Reforma a la Ley General de Aguas busca frenar el acaparamiento y garantizar acceso equitativo

En San Luis Potosí se realizarán foros y mesas de trabajo para armonizar la legislación local con las nuevas disposiciones federales.

La reciente aprobación de las reformas a la Ley General de Aguas por parte del Congreso de la Unión representa un avance significativo para asegurar una distribución más justa y sustentable del recurso hídrico, afirmó la diputada Nancy Jeanine García Martínez, presidenta de la Comisión del Agua del Congreso del Estado.

La legisladora señaló que esta reforma nacional pone fin al acaparamiento de concesiones que por años ha limitado el acceso al agua, especialmente para productores agrícolas. Destacó que el nuevo marco legal establece mecanismos claros para garantizar un uso equitativo y responsable del agua, reconociéndola como un derecho humano fundamental.

Con la entrada en vigor de estas disposiciones, el Congreso local iniciará una serie de foros y mesas de trabajo con expertos, autoridades y ciudadanía, con el objetivo de armonizar la legislación estatal y dar a conocer los beneficios de la reforma. “Es importante que las y los potosinos comprendan el alcance de esta ley, que no sólo regula el uso del agua, sino que promueve su conservación y distribución justa”, expresó García Martínez.

La diputada añadió que la Comisión Nacional del Agua (Conagua) será responsable de supervisar el cumplimiento de las nuevas normas y de aplicar sanciones a quienes incurran en irregularidades en el manejo o concesión del recurso. Subrayó que estas medidas permitirán atender de manera más efectiva las demandas del campo y fortalecer la gestión pública del agua en todo el territorio potosino.

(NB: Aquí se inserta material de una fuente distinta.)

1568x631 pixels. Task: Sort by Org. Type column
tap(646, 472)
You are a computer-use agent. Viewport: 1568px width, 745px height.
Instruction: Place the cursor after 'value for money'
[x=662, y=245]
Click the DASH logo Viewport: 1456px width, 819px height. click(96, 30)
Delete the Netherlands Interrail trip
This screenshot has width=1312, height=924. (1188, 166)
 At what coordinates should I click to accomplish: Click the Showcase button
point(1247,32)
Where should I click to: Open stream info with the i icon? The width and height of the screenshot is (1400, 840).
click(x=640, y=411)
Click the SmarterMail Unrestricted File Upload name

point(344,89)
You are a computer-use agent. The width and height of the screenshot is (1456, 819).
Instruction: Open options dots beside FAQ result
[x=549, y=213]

Asimismo, reconoció que la aprobación de la ley no fue un proceso sencillo, pues durante más de una década se habían presentado diversas propuestas sin éxito. “Hoy por fin contamos con una ley que pone al ciudadano y al medio ambiente al centro de la política hídrica”, comentó.

García Martínez concluyó que el reto ahora será construir una normativa estatal sólida y participativa, que permita poner fin al acaparamiento del agua y garantizar su acceso en condiciones de igualdad y sustentabilidad para todas las comunidades.